> **AUSGEWÄHLTER AUSZUG**

/---

Begeistert über die Auszeichnung von Macron ist die Tutzinger Kulturreferentin Brigitte Grande. Sie ist auch Vorsitzende des Freundeskreises der Evangelischen Akademie, zu dem wiederum 21 örtliche Freundeskreise in ganz Bayern gehören. Im Mai dieses Jahres ist sie in diese Funktion wiedergewählt worden.
Mit der Verleihung des Toleranzpreises hat der Freundeskreis nichts zu tun, dafür ist ein eigenes Gremium zuständig. "Das spricht die europäische Ebene an", sagt Brigitte Grande. Gleichwohl zeigt sich die Tutzinger Kulturrefererentin von dieser Entscheidung sehr angetan: „Wir freuen uns wahnsinnig darüber“, sagte sie gegenüber vorOrt.news.

\---

> **AUFGABENSTELLUNG**
Prüfe, ob die folgenden Aussagen mit dem Text über Brigitte Grande übereinstimmen, und antworte jeweils mit Ja oder Nein samt den ausschlaggebenden Worten des Textes als wörtlichem Zitat.
1. Brigitte Grande ist Vorsitzende des Freundeskreises der Evangelischen Akademie.
2. Der Freundeskreis ist für die Verleihung des Toleranzpreises zuständig.
3. Brigitte Grande wurde im Mai dieses Jahres zum ersten Mal in ihre Funktion gewählt.

> **BEREITGESTELLTE EINTRÄGE**
/---

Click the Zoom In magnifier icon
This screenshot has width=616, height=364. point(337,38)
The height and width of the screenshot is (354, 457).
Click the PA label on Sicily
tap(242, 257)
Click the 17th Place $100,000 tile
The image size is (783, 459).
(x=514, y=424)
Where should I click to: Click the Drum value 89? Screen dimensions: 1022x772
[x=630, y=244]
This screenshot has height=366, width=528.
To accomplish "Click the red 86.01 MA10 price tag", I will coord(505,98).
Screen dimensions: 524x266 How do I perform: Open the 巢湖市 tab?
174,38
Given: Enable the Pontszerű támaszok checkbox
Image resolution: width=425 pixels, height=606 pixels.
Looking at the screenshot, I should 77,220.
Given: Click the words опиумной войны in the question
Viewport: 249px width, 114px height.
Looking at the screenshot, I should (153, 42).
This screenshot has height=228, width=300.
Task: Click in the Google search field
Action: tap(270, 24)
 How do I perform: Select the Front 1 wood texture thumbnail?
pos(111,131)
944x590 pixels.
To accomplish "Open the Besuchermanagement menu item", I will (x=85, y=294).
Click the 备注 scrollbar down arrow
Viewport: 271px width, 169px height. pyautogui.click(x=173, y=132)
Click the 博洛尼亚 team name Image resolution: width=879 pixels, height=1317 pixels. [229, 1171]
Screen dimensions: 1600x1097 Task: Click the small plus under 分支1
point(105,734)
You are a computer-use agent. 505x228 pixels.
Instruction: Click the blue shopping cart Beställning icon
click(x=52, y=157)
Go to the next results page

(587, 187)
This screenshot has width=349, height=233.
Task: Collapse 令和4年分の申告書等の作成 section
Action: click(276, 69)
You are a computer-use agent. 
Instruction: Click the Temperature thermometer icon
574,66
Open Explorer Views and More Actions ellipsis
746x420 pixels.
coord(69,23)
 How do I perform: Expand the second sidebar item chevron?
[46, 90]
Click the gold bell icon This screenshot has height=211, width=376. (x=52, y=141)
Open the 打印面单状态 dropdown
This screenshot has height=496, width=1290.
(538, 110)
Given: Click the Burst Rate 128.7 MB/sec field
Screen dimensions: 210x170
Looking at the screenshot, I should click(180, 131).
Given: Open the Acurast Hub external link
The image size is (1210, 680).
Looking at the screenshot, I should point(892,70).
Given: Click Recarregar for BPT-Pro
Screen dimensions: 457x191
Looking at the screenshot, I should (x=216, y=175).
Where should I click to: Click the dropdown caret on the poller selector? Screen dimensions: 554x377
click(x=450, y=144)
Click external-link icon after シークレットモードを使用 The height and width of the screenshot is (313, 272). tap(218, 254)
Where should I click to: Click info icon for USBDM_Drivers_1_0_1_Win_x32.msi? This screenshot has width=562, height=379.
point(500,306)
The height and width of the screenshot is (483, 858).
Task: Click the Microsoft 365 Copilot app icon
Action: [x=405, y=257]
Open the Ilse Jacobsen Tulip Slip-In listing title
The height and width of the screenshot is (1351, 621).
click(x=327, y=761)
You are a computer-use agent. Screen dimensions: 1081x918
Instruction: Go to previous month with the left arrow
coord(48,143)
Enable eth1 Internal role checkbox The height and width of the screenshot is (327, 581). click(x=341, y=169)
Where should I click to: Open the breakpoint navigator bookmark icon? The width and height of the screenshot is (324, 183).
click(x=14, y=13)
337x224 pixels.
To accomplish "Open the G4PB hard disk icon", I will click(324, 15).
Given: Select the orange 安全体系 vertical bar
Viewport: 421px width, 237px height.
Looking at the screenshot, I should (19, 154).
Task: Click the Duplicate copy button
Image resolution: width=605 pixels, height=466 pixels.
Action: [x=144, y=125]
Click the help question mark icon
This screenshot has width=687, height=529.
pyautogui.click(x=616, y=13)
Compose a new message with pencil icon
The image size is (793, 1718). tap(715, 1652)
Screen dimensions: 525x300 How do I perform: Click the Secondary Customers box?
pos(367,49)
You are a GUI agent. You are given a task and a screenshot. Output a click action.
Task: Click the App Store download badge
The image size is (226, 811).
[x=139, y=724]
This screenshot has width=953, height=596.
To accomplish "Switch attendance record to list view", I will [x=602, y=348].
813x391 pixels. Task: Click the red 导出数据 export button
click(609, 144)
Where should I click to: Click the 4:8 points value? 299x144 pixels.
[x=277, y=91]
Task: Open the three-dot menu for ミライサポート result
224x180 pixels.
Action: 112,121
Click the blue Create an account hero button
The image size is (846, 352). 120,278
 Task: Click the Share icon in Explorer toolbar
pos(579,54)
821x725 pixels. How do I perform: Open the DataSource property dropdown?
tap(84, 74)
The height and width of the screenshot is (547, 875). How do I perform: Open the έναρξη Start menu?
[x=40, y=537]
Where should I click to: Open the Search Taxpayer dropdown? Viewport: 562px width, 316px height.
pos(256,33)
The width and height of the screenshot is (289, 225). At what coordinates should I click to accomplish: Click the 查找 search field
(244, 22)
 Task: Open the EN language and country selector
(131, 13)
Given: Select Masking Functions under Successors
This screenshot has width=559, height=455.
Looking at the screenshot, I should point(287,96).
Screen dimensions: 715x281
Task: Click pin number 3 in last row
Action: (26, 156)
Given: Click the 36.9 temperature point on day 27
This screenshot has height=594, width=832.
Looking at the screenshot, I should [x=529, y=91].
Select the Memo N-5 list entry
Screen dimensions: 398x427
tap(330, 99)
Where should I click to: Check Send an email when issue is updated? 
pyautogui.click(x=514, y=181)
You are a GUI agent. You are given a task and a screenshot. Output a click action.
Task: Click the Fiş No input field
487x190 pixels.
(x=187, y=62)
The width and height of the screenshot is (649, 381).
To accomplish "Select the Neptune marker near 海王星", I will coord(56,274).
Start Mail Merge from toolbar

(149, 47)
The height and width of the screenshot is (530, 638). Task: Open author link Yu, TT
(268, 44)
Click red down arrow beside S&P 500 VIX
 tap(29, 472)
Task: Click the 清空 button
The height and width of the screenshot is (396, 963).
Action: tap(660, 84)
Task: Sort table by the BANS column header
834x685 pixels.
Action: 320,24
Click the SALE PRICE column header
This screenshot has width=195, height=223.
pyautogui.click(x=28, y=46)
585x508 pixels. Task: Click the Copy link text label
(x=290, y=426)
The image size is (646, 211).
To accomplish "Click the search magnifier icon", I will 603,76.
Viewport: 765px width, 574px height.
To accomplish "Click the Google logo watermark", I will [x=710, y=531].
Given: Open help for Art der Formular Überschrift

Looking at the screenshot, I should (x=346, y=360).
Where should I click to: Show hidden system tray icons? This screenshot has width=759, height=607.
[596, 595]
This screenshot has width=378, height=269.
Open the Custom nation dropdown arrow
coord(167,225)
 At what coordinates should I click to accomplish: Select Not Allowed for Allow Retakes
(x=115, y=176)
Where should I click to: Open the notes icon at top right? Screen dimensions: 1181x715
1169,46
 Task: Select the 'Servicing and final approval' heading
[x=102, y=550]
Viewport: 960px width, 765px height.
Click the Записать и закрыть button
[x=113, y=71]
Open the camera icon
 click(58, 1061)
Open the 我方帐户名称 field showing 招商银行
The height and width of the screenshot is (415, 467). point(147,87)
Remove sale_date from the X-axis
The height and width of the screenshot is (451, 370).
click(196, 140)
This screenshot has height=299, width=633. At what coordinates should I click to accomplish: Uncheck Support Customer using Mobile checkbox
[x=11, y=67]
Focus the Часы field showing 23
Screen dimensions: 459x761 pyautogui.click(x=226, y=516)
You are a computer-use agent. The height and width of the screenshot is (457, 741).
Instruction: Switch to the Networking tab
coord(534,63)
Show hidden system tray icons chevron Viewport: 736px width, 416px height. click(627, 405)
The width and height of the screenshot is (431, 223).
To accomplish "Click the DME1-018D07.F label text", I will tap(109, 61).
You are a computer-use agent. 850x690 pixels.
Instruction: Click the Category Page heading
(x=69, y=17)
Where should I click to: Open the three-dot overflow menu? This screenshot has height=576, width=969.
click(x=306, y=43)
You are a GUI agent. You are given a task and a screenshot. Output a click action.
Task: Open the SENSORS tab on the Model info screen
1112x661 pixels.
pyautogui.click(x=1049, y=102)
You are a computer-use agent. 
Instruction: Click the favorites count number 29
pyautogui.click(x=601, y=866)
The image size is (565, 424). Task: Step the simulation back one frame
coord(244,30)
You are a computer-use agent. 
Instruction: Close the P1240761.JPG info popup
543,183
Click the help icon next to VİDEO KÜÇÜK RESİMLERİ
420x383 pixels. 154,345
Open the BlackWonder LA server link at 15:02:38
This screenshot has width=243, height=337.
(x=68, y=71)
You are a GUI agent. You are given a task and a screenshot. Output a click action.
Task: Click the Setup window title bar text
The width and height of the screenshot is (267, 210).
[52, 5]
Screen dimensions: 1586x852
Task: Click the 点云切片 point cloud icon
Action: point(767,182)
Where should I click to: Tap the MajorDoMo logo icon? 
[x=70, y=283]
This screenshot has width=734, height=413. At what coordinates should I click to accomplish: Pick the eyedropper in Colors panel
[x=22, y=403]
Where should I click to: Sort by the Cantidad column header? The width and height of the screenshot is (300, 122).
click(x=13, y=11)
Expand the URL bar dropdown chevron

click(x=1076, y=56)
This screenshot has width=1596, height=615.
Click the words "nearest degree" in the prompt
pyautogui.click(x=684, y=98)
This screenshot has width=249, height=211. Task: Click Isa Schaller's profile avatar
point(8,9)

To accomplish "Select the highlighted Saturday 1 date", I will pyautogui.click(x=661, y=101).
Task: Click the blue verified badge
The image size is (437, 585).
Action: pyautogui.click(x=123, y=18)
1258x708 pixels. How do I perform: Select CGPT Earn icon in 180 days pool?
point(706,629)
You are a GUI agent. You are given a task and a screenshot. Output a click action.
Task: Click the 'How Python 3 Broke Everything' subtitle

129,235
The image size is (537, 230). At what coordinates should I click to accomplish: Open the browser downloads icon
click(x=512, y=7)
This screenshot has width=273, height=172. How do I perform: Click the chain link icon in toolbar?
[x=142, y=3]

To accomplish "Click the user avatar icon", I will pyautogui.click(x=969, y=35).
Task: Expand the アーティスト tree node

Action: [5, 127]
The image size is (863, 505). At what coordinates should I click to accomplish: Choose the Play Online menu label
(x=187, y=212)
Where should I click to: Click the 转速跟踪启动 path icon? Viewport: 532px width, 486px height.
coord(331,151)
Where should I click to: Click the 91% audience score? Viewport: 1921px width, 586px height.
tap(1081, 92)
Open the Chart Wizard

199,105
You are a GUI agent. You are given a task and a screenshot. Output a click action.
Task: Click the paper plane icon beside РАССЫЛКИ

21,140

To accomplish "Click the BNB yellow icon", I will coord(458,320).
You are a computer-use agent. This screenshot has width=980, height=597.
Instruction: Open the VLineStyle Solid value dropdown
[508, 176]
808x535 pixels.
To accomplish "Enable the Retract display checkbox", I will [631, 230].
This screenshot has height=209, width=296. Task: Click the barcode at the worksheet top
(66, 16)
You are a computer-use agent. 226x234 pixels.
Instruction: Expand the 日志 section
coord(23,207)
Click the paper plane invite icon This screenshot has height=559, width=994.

\---

> **LÖSUNG**
1. Ja: „Sie ist auch Vorsitzende des Freundeskreises der Evangelischen Akademie“
2. Nein: „Mit der Verleihung des Toleranzpreises hat der Freundeskreis nichts zu tun, dafür ist ein eigenes Gremium zuständig.“
3. Nein: „Im Mai dieses Jahres ist sie in diese Funktion wiedergewählt worden.“